## Given task
Copy the data word for word, from the line containing "Image resolution: width=1167" through the end of the data, and leave out the pictures.

• • • • •

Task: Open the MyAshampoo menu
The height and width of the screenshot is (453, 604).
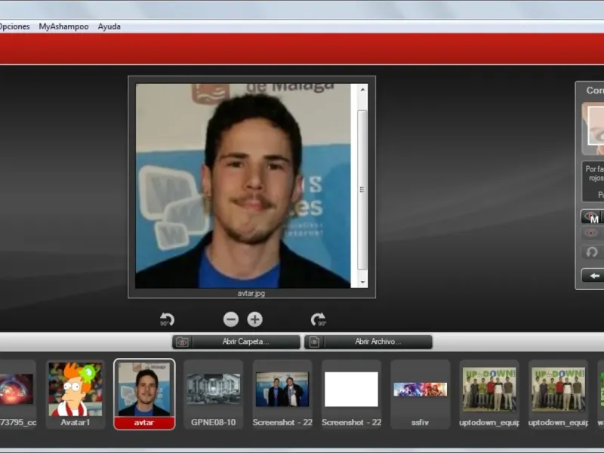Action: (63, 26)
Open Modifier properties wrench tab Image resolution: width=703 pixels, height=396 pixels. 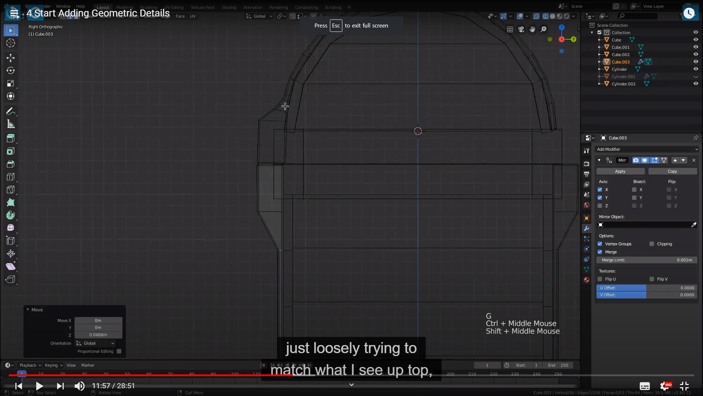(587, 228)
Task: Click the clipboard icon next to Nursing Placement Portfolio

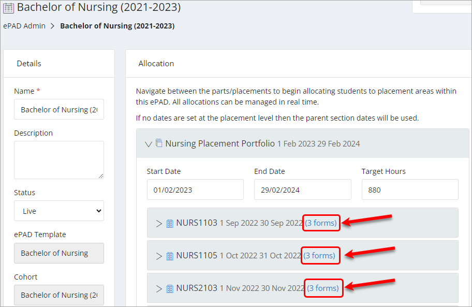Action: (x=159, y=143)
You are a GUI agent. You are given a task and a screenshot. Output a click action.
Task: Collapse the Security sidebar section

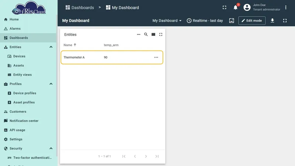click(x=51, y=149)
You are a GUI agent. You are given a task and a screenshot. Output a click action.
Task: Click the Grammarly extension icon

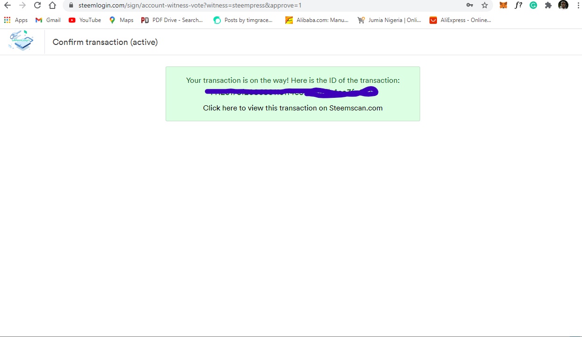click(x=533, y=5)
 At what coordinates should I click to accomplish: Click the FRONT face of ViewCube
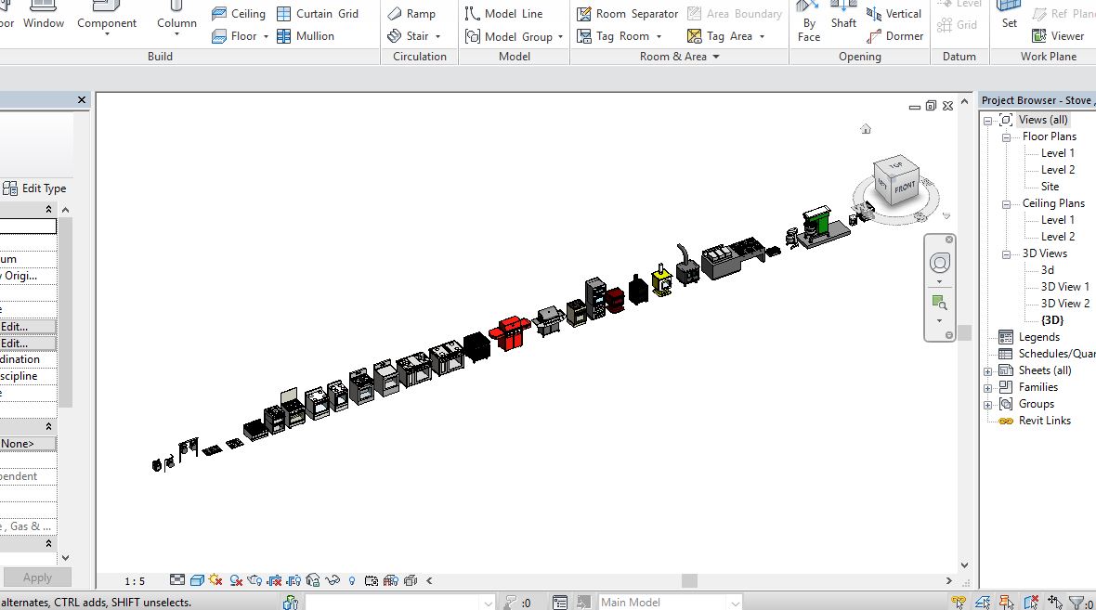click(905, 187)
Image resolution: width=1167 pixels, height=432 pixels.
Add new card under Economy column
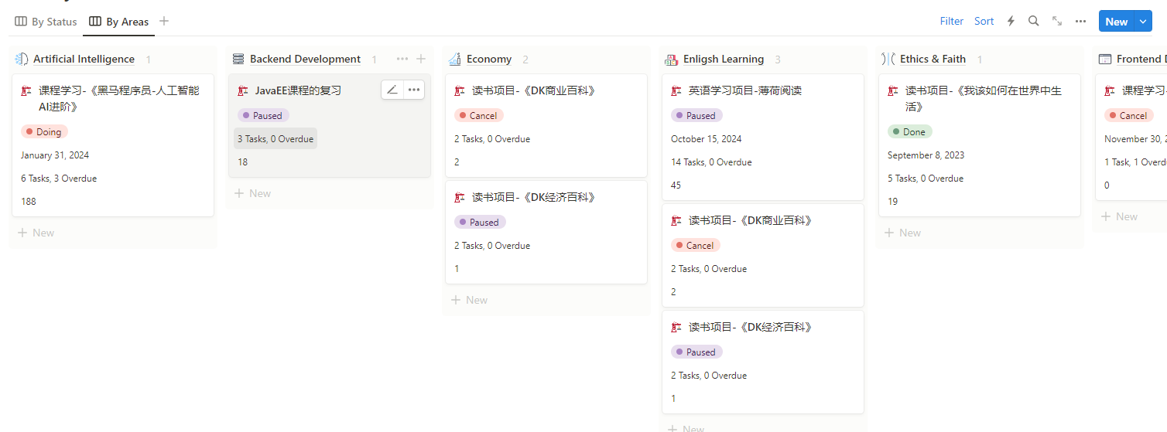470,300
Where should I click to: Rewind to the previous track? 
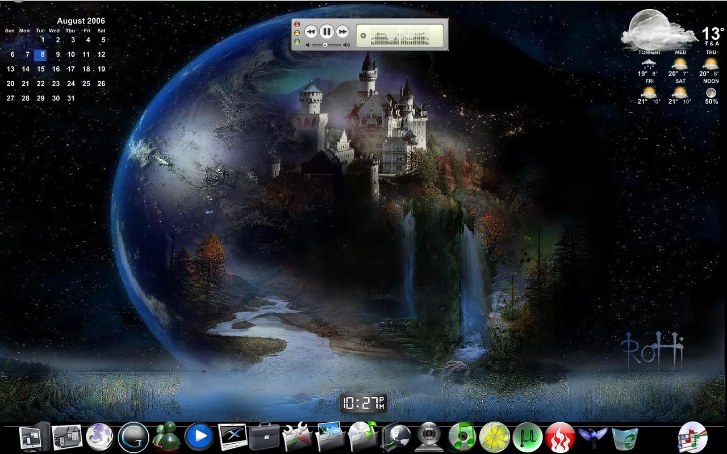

• • • • •

## Problem solution
Image resolution: width=1167 pixels, height=432 pixels.
Add new card under Economy column
470,300
Where should I click to: Rewind to the previous track? 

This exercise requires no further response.